- [What you should do]
Copy the entries word for word, starting at the line that contains "The width and" and continuing through the last entry. Leave the pictures out of your copy.

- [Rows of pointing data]
------------------------------------------------------------------------

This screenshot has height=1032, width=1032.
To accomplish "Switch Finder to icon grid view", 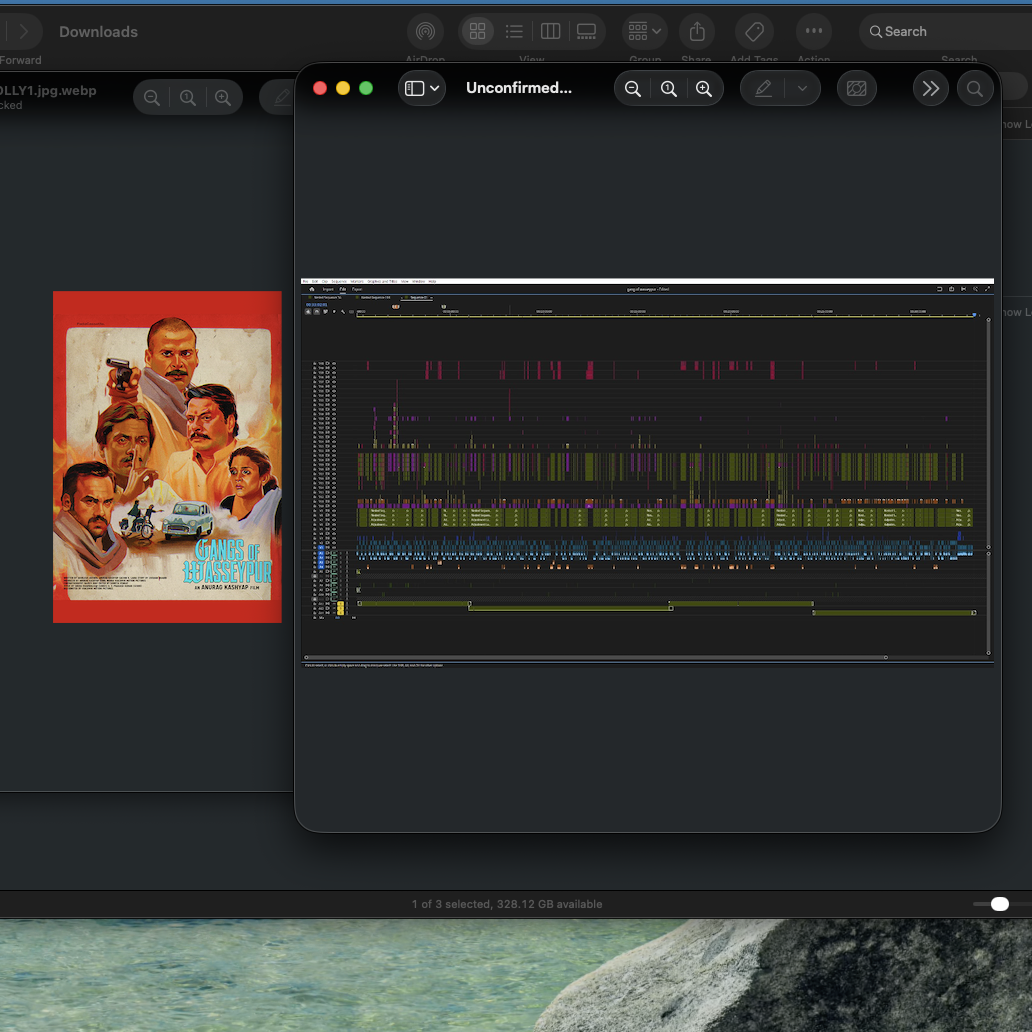I will (478, 32).
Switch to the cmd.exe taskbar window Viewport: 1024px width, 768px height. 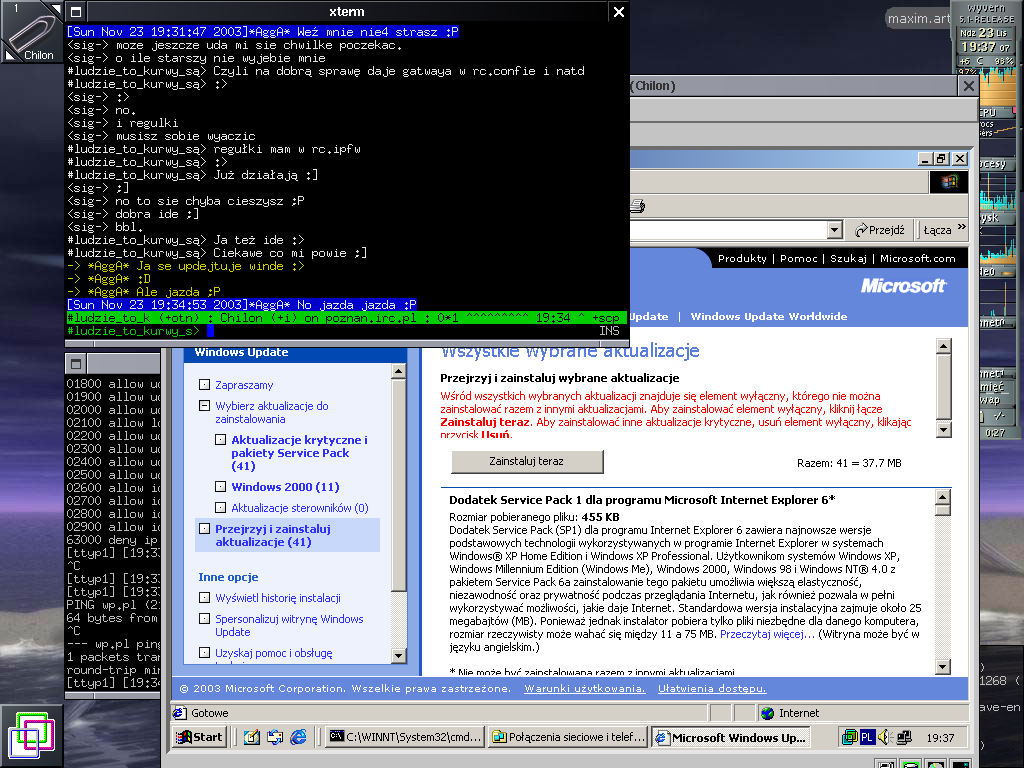(x=406, y=738)
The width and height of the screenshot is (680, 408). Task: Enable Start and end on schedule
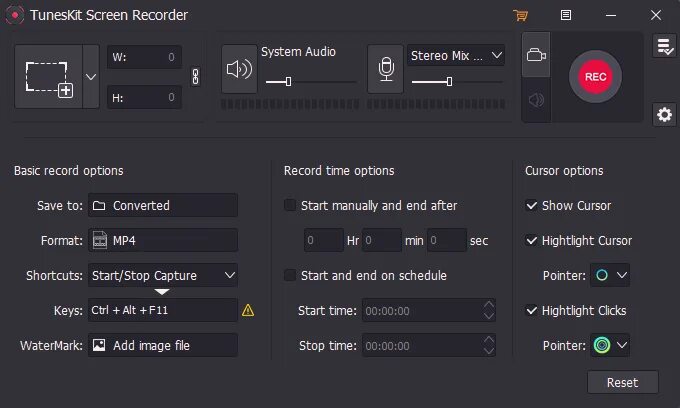coord(290,275)
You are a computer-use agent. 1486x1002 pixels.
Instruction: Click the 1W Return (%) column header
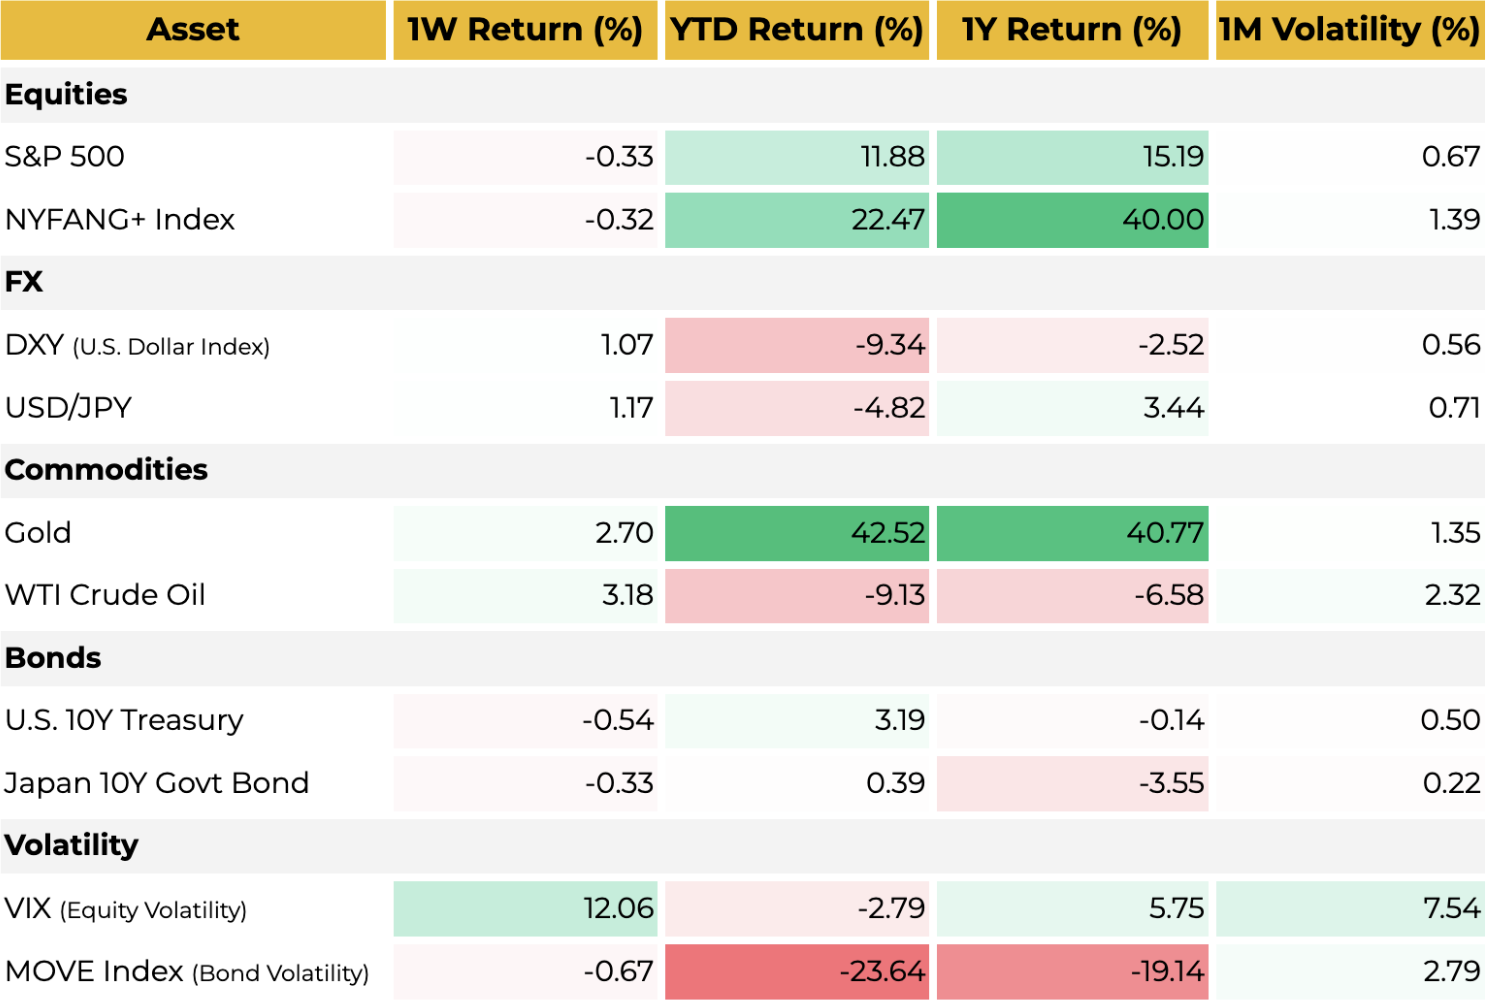tap(524, 30)
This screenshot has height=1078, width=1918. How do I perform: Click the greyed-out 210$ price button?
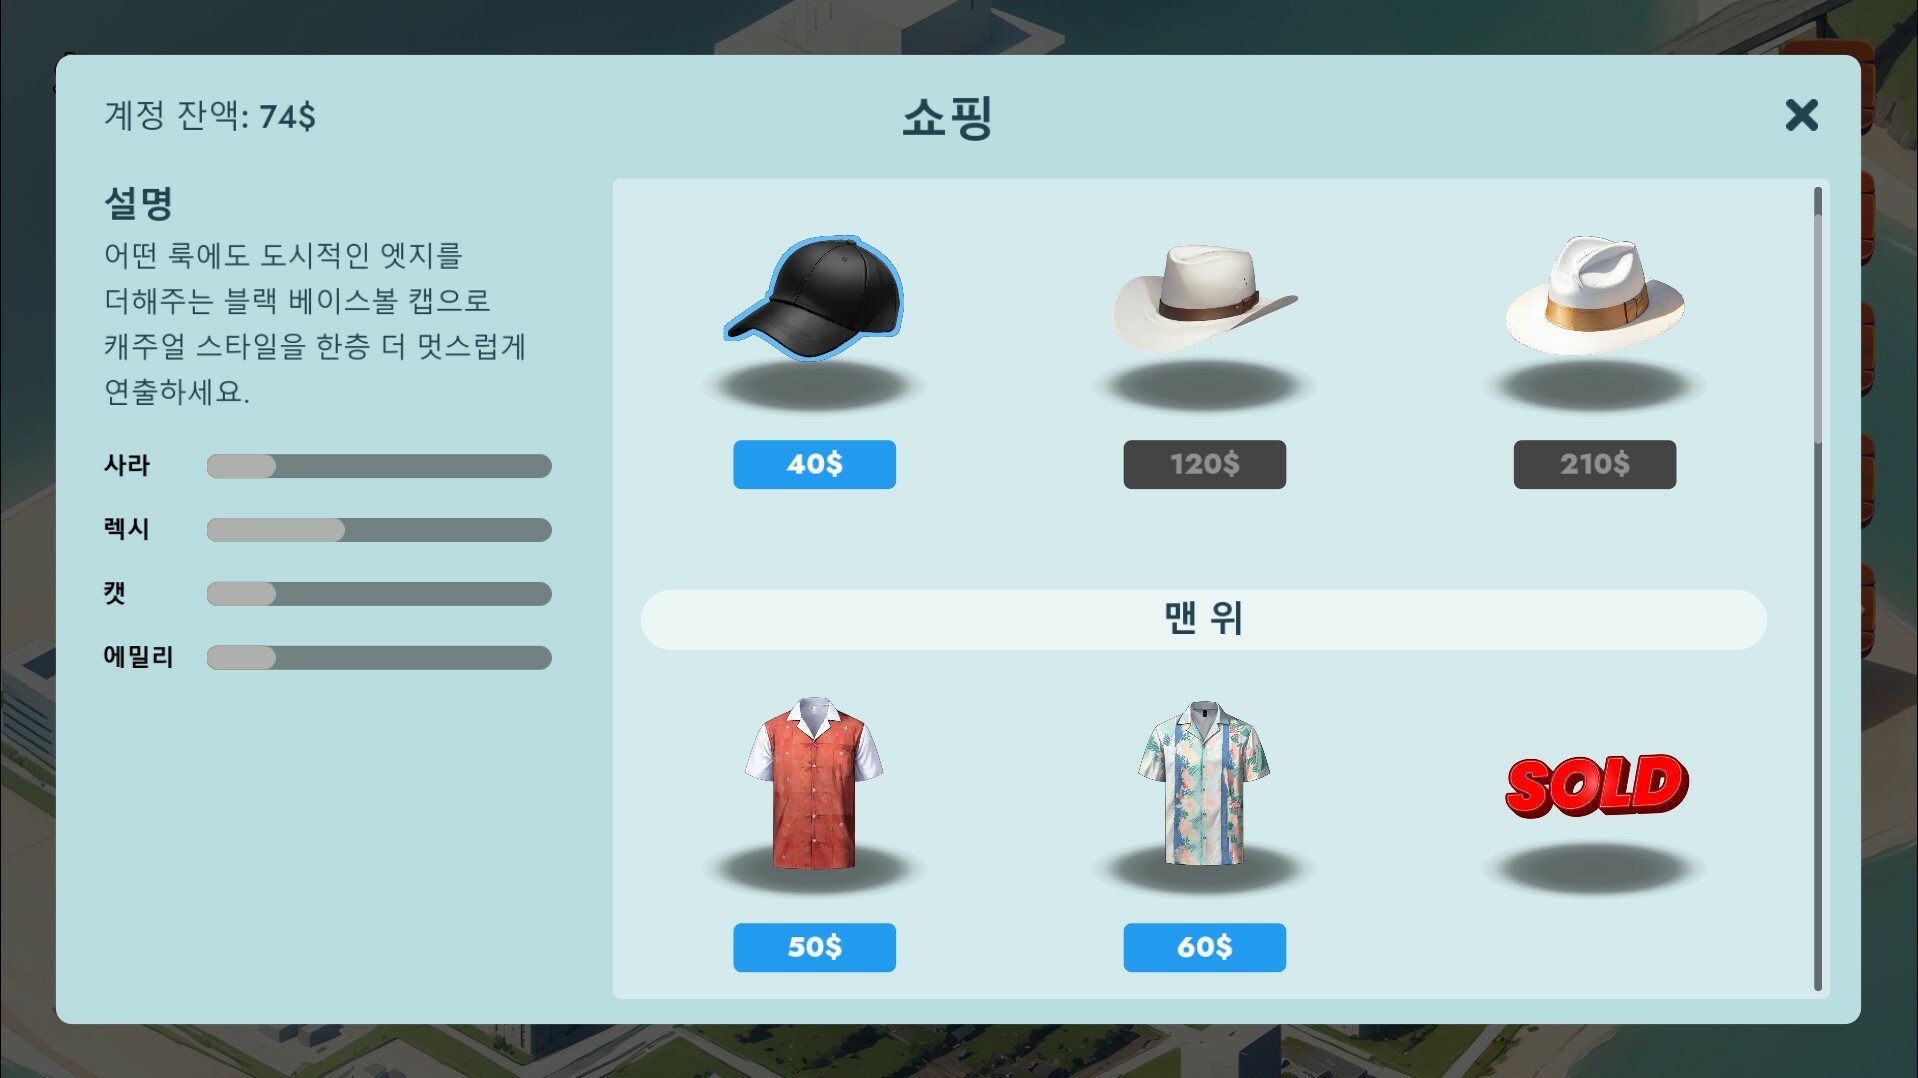tap(1594, 464)
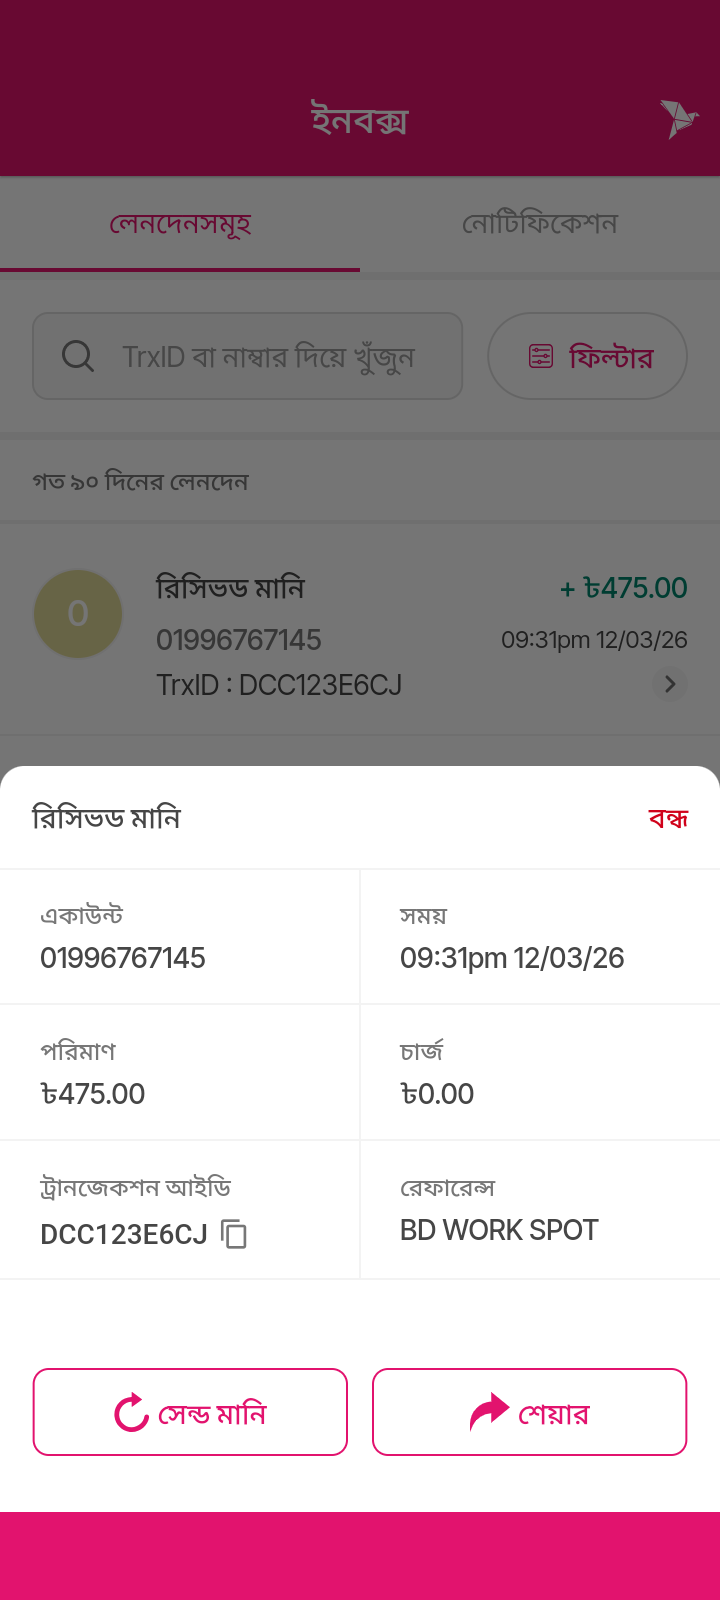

------------------------------------------------------------------------

- [Solution for this problem]
The width and height of the screenshot is (680, 408). Task: Enable Start and end on schedule
coord(290,275)
You are a computer-use agent. 1486x1002 pixels.
Instruction: Click the 1W Return (%) column header
tap(524, 30)
This screenshot has height=1078, width=1918. How do I perform: Click the greyed-out 210$ price button?
tap(1594, 464)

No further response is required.